— start DOCUMENT SEGMENT —
An atom consists of a small, positively charged nucleus surrounded by electrons. The nucleus contains protons and neutrons. Protons have a charge of +1 and a mass of 1.0073 amu. Neutrons have zero charge and a mass of 1.0087 amu. Electrons have a charge of −1 and a mass of 0.00055 amu. The number of protons in the nucleus is called the atomic number (Z) and defines an atom’s elemental identity. The sum of the numbers of protons and neutrons in the nucleus is called the mass number and, expressed in amu, is approximately equal to the mass of the atom. An atom is neutral when it contains equal numbers of electrons and protons.

Various models were proposed to describe the atomic structure explaining the distribution of electrons around the nucleus. The de Broglie relation quantified that electrons have properties of both a particle and a wave. Quantifying this wave–particle duality further, Heisenberg gave the uncertainty principle: the position (associated with the particle nature) and the velocity or the energy (associated with the wave nature) of the electron cannot be determined simultaneously with full precision. The quantum mechanical model gives a more accurate picture of the atomic structure. It describes the three-dimensional position of an electron with a specific energy, contained in an atom, in a probabilistic manner in terms of the square of the wavefunction, ψ2. Atomic wavefunctions, or atomic orbitals, describe the regions in an atom where electrons are most likely to be found.
— end DOCUMENT SEGMENT —
— start AVAILABLE DATA —
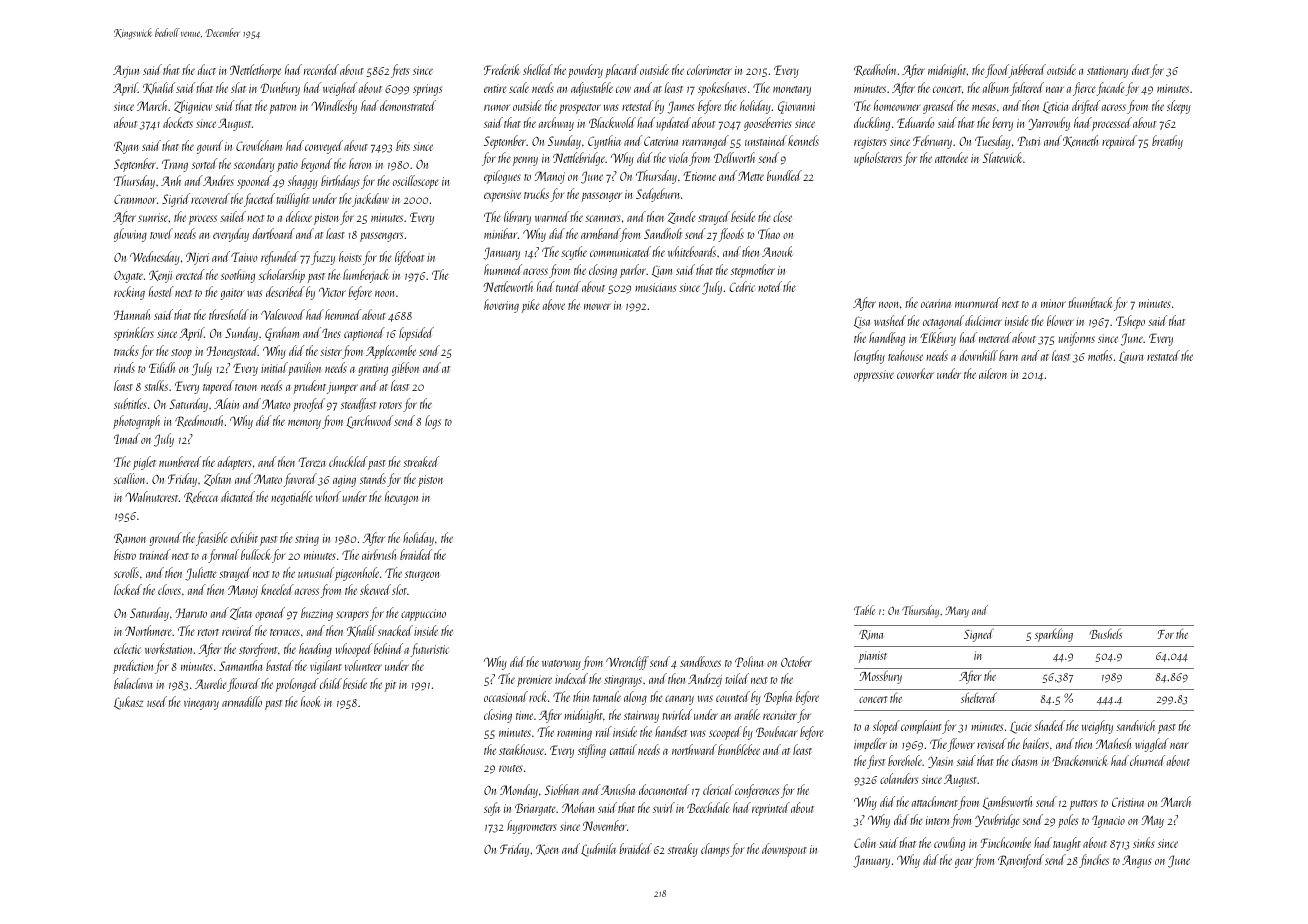 The height and width of the page is (924, 1308). I want to click on breathy, so click(1167, 142).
— end AVAILABLE DATA —
- **WRITTEN TASKS**
A: Decide whether each statement agrees with the text on atomic structure, answering yes or no and quoting the exact words that settle it: (i) neutrons carry no charge; (ii) the atomic number is the sum of the numbers of protons and neutrons in the nucleus; (iii) an electron's position and velocity can be determined simultaneously with full precision.
B: Reproduce the passage of the text on atomic structure starting with "An atom consists" and going on through "electrons and protons.", swapping "amu" out for "Da".
The material placed after the text on atomic structure stands apart from it.

- **PER-TASK OUTPUTS**
A:
(i) Yes: "Neutrons have zero charge"
(ii) No: "The sum of the numbers of protons and neutrons in the nucleus is called the mass number"
(iii) No: "cannot be determined simultaneously with full precision"

B:
An atom consists of a small, positively charged nucleus surrounded by electrons. The nucleus contains protons and neutrons. Protons have a charge of +1 and a mass of 1.0073 Da. Neutrons have zero charge and a mass of 1.0087 Da. Electrons have a charge of −1 and a mass of 0.00055 Da. The number of protons in the nucleus is called the atomic number (Z) and defines an atom’s elemental identity. The sum of the numbers of protons and neutrons in the nucleus is called the mass number and, expressed in Da, is approximately equal to the mass of the atom. An atom is neutral when it contains equal numbers of electrons and protons.